Cohen Syndrome (CS) is a rare autosomal recessive disorder caused by biallelic mutations in the VPS13B gene, affecting approximately 50,000 individuals worldwide. Clinical features include postnatal microcephaly, developmental delay, intellectual disability, neutropenia, and retinal dystrophy. VPS13B belongs to the bridge-like lipid transfer protein (BLTP) family, which also includes VPS13A, VPS13C, and VPS13D in mammals. Although its precise function remains unclear, VPS13B localizes to the Golgi complex, and its loss leads to Golgi fragmentation, a consistent cellular phenotype observed in VPS13B-deficient models. We used the rescue of this cell-autonomous phenotype as the basis for a microscopy-based high-throughput screening assay, through which we identified several small molecules capable of restoring Golgi morphology. Most of these compounds shared a common mechanism of action, relying on lipid accumulation in acidic organelles due to their cationic amphiphilic properties (CADs).
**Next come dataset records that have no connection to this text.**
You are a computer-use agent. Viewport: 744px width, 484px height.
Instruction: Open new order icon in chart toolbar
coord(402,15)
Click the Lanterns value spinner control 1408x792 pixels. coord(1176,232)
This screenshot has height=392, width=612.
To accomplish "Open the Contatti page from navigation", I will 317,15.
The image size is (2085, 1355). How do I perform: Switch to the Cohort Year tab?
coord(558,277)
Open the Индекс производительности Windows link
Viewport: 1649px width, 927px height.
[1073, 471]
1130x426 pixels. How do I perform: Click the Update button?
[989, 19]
Lipidomic profiling revealed a reduction in C18-N-acyl sphingolipids as a characteristic feature of VPS13B knockout (KO) cells, a defect that was reversed by the majority of the identified compounds. To evaluate the physiological relevance of these findings, we tested two compounds, azelastine and raloxifene, in cortical organoids (COs) derived from VPS13B KO human pluripotent stem cells. These organoids exhibited smaller size and reduced neurite outgrowth, reminiscent of the secondary microcephaly observed in CS patients. Treatment with either compound significantly recovered the neurite outgrowth phenotype, reinforcing physiological relevance of the compound effect. Taken together, our findings highlight a potential effect of the CAD on lysosome-dependent sphingolipid regulation, allowing the recovery of Golgi integrity and partial rescue in the cortical organoid CS model. Although additional studies are required to delineate the exact molecular targets, this work uncovers a potential mechanism that could be leveraged for the treatment of CS.